In six songs, SOV proves that Scandinavian Black Metal is as much about theater and accessibility as it is hardcore passion, scalding vocals, and headbanging anger. Over the course of the Ep, the band’s journey is reminiscent of albums such as Slipknot’s ‘Vol 3: The Subliminal Verses’ while at the same time forging along the path set by generations of black metal that has come before.
Aklamerad Kalamitet, Scandinavian metal duo SOV’s debut, is a melodic force buoyed by raw anger. Songs such as “Hatets kaos ar Underbart” take the listener on a musical journey that, unlike in much of the repetitive popular rock and metal these days, does not need a lyrical translation to understand.

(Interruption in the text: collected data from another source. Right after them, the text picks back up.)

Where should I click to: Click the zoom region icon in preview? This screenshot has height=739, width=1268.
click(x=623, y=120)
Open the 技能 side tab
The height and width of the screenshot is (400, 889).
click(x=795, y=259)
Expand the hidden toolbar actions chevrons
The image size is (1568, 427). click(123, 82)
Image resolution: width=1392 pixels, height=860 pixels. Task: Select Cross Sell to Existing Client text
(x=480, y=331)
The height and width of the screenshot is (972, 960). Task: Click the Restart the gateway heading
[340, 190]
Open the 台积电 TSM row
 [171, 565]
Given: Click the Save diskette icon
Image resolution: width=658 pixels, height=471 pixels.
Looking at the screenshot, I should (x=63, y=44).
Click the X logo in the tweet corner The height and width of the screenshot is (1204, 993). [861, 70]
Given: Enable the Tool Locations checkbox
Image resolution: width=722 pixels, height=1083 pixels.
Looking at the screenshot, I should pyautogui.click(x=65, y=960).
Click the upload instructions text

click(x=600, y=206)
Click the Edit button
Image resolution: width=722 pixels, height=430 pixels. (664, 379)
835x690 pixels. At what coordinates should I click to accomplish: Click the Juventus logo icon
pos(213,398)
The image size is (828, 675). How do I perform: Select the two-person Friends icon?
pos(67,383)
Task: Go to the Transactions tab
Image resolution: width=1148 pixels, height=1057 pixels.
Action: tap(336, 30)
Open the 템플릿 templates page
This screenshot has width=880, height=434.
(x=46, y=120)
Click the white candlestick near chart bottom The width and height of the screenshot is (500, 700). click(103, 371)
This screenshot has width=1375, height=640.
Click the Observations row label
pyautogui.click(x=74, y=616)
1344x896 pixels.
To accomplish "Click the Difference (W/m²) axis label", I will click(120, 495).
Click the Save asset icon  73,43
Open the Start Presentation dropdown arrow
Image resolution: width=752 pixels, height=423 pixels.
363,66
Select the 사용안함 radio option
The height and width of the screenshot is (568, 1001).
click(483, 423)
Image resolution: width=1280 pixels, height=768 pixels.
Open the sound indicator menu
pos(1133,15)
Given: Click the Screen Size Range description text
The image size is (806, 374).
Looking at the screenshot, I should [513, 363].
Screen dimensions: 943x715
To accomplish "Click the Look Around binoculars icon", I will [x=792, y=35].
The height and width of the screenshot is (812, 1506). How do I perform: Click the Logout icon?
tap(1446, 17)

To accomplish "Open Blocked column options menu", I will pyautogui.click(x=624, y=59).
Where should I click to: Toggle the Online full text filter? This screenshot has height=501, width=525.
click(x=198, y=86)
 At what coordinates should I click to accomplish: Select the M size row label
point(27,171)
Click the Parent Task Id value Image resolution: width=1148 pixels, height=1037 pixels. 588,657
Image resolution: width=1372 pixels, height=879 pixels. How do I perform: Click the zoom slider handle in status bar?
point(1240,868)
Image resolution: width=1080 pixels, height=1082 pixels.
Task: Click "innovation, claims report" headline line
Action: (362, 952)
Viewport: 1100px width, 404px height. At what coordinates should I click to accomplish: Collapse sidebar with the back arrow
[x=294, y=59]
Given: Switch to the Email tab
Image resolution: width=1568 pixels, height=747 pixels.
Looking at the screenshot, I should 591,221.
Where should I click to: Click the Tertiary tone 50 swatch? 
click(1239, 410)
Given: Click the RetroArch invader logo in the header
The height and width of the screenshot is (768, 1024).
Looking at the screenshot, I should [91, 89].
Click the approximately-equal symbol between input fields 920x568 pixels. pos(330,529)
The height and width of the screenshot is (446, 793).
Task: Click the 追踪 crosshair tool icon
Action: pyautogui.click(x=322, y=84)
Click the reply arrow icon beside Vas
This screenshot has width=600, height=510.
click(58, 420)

Through many of the songs, chords that belong in a film score break their way through the harder riffs, invoking moments of industrial pop – creating an atmosphere designed that would play on the screen as the daughter of a high ranking political figure is kidnapped.
The most accessible song on the album is definitely “Smutsig,” but as a whole, the Ep is strong and feeds the need of a black metal movement that often feels lacking. In the midst of this collection of screaming rebellion, the female guest vocalist on “Ty sublim ar den Svarta Angeln” provides a striking and intriguing contrast to the noise around her. Finally, all good albums have a song that proves the band is more than its signature, and the ballad “Reminiscens” is a fascinating listen that invokes Slipknot’s “Vermillion” while maintaining its own identity.
The history of Scandinavian metal is written in the progressive chords that seek to break their devoted free of the religious chains that so long bound cultures to crosses. While modern media tells more of the church burnings and the deaths inspired by the music, what is missed is the rebellion; a challenging of the norms of culture. On this Ep, SOV continues on the tradition.